Variational Autoencoder and Covariance Matrix Why does the encoder from a variational autoencoder map to a vector of means and a vector of standard deviations? Why does it not instead map to a vector of means and a covariance matrix?
Is it because we want our latent vectors to have zero covariance between components?
 A: The diagonal covariance matrix is an explicit statement about the kind of latent representation the researcher wants the model to learn: a representation that can be modeled as independent Gaussians.
Additionally, @Firebug points out in comments that a symmetric, PD matrix can be diagonalized without any loss of information. In other words, for some symmetric, PD matrix $A$, we can write $A=PDP^\top$ for $D$ some diagonal matrix and $P$ can be chosen to be orthonormal. This retains the same information in the sense that $A$ is rotated to have orthogonal coordinates.
Purely from the perspective of abstraction, there is no reason you must be limited to learning a latent representation that is composed of independent Gaussians. However, the computational side seems challenging.
The standard VAE encoder for a single sample produces latent parameters $(\mu, \sigma)$ its input. Then it uses the re-parameterization trick to draw random samples from that distribution.
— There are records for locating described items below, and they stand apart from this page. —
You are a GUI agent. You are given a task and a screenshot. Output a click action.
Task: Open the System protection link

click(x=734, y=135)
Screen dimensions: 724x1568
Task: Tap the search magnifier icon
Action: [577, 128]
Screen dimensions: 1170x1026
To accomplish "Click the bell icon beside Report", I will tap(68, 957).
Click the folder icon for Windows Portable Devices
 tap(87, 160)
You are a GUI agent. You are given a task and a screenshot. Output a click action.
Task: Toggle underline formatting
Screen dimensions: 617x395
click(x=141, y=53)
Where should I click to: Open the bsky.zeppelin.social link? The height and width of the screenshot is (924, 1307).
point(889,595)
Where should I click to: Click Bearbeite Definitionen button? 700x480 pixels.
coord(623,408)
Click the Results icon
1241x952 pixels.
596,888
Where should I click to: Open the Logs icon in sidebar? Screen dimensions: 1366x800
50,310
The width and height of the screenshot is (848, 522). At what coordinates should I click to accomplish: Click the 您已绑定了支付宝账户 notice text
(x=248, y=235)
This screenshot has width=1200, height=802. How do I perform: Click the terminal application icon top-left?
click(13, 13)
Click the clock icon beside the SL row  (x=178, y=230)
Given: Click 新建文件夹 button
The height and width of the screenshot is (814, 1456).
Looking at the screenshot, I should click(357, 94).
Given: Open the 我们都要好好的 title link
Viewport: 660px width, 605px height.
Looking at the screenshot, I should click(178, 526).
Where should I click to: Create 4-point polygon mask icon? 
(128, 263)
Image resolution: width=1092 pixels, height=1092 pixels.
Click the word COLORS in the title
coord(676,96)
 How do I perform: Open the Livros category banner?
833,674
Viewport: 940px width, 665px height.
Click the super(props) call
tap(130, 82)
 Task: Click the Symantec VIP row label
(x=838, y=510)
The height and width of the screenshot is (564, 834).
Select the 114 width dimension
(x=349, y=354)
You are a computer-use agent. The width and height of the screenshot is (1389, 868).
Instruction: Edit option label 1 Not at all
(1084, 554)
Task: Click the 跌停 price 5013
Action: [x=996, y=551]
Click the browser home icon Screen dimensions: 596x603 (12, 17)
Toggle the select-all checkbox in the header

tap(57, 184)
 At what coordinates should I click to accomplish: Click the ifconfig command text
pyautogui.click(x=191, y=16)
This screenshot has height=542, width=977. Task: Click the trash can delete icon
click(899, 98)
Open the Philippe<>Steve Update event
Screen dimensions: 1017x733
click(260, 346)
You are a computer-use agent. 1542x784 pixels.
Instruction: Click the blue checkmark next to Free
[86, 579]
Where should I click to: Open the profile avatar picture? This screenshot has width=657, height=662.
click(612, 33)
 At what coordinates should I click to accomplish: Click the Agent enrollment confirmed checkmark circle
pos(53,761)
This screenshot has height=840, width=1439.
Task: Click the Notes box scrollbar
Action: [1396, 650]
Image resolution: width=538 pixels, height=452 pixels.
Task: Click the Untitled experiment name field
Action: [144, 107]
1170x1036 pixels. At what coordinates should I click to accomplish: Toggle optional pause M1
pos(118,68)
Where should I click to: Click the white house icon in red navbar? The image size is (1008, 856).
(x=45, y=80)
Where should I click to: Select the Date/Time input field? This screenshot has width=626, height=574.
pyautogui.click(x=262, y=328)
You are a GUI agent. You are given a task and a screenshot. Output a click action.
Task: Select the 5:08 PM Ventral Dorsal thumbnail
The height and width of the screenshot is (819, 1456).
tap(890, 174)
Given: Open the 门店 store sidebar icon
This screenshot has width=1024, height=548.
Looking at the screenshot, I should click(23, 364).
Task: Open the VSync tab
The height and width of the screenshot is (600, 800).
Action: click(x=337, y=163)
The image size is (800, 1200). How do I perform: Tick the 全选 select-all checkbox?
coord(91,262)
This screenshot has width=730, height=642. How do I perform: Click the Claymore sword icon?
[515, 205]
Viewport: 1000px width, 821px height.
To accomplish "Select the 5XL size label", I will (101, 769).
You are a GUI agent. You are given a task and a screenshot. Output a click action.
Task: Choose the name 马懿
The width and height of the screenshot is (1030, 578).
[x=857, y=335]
There are $d$ elements in each of $\mu$ and $\sigma$ so the total number of latent parameters is $2d$.
An alternative model that includes a covariance matrix would need some method to produce a covariance matrix, so the output of the encoder is $(\mu, \Sigma)$.
If your latent space has dimension $d$, you're doing inference on each of the $d$ elements of $\mu$ and each of the $\frac{d(d+1)}{2}$ elements of $\Sigma$ (because $\Sigma$ is symmetric by definition), for a total of $\frac{d(d+3)}{2}$ elements. Any time you have more than 1 latent dimension, the covariance matrix model will have more latent parameters to learn compared to the diagonal model.
Furthermore, the multivariate normal distribution requires that $\Sigma$ be positive definite, so we must somehow guarantee that, for each sample, we generate a PD matrix. (Using an alternative strategy, such as factorizing into standard deviations and correlation matrix $\Omega$, i.e. $\Sigma = (\sigma I) \Omega (\sigma I)$, will increase the number of effective parameters without solving the PD problem, since now we must guarantee that $\Omega$ is PD.)
Additionally, we must also be able to backprop that procedure so that the encoder weights can be updated. This may or may not be possible, depending on the strategy used to generate $\Sigma$ and draw a deviate from the multivariate Gaussian.
These three issues -- more parameters, assuring differentiability, positive definiteness -- are challenging.
If you're contemplating undertaking research to overcome these challenges, that's great! But one must ask, why is this a good model? What problems does it solve which are not solved by the diagonal Gaussian VAE model, or an alternative non-Gaussian VAE model (e.g. a Dirichlet VAE)?
A: I'm working on something like this now. 
Let's say the researcher wants a full covariance latent variable $Z ~ N(mu, \Sigma)$. Like the multiplication trick from VAE, we can have a matrix multiplication trick. Still sample from a high dimensional unit Gaussian, $e \sim N(0, I)$. 
There is this property of linear transformations of high D Gaussians: https://www.statlect.com/probability-distributions/normal-distribution-linear-combinations#hid2. If we want the transformed covariance to be $\Sigma$, we have to hit $e$ with the matrix square root of the proposal covariance $\Sigma^{1/2}e \sim N(0, \Sigma)$. 
Someone above pointed out that $\Sigma$ must be symmetric positive definite. This can be modeled as a sum of rank 1 matrices, formed as the outer product of each component vector. This is a sum of quadratic forms, so we know it will at least be positive semidefinite. To get positive definite, we have to choose a sufficient number of component vectors. By CLT (> 30 components), the off diagonal entries will be zero mean Gaussian, while the main diagonal remains positive. The number of components needed in practice might depend on other factors. 
I tried this with MNIST and got decent results. There might be a way to enforce PD by parametrizing $\Sigma$ with Inverse Wishart prior, but that also requires one of the parameters to be a symmetric PD matrix. 
A: A variational autoencoder is based on variational inference. The zero covariance is an assumption, mean-field variational family, which makes optimization easier, since the latent variables are independent.
Check chapter 2.3 of this paper: https://arxiv.org/abs/1601.00670
They also briefly dive into other families:

One way to expand the family is to add dependencies
  between the variables (Saul and Jordan, 1996; Barber and Wiegerinck, 1999); this is called structured variational inference.